Philippine government sources said that Gliceria Tantoco purchased the $6 million collection for Imelda Marcos and that pieces from it were found by Philippine government representatives in Imelda Marcos' Manhattan townhouse after the Marcoses fled the Philippines to Hawaii, where they now live.
Gliceria Tantoco is being held in Italy awaiting extradition, and sources said prosecutors hope to obtain her cooperation in the grand jury probe.
Prosecutors also are seeking French authorities' help in having returned to the United States more than a dozen paintings by old masters, including a Rubens and two Franz Hals, for use as evidence in the grand jury investigation, sources said.
The paintings, which had hung in the Malacanang presidential palace in Manila or the New York townhouse, were found in a Paris warehouse after authorities searched Khashoggi's Cannes apartment.
The Philippine government is seeking return of the paintings, some of which were bought in the name of the Metropolitan Museum of Manila, claiming that they are Philippine government property.
Prosecutors are also investigating the Marcoses' use of the California Overseas Bank, owned by a close Marcos associate, Roberto S. Benedicto, the sources said. Benedicto's lawyer, Wayne Smith, said prosecutors had informed him that Benedicto was a target of the New York probe. "We don't think they have a case that involves the bank," Smith said.

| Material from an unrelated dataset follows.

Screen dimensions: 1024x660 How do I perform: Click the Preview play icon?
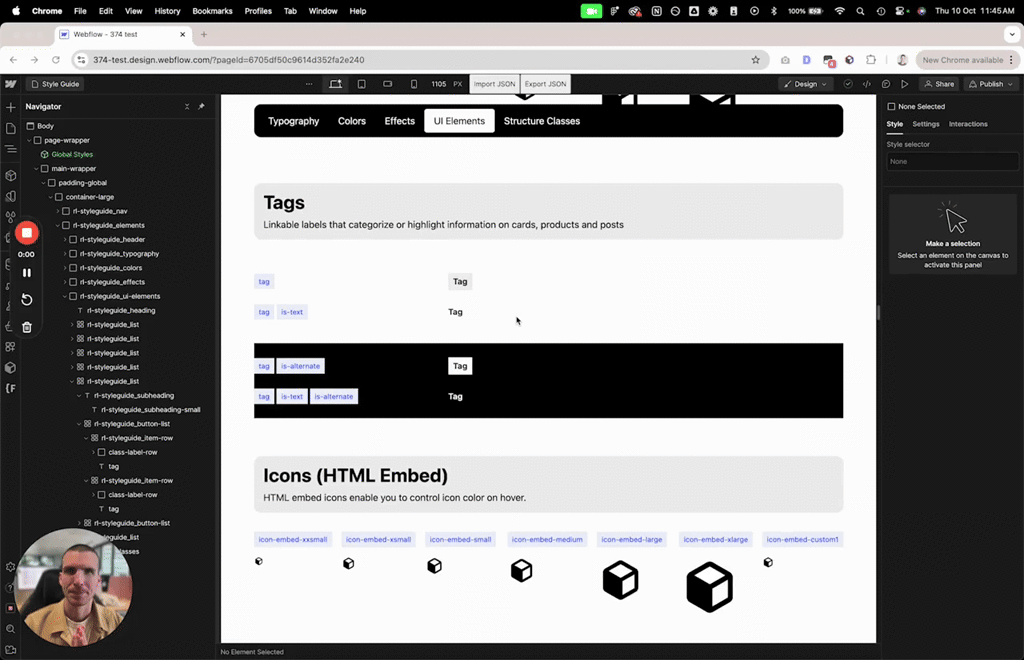click(904, 84)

In a civil racketeering lawsuit in California against the Marcoses, Benedicto and others, the Philippine government claims that he and the Marcoses violated federal mail- and wire-fraud laws and laws against interstate transportation of stolen property by using the bank to transfer money illegally from the Philippines to the United States.
In pretrial discovery, a bank official admitted to Philippine lawyers that accounts were established in the names of fictitious individuals to handle funds believed to belong to Marcos.
The Philippine government claims that some of the money used to purchase one of the New York properties originated in the Philippines at a bank controlled by Benedicto and was transferred from there to the California bank, then to a Swiss bank and back to New York to purchase the building.
The Marcoses' lawyer Hibey said there is "no validity to those allegations" involving the bank.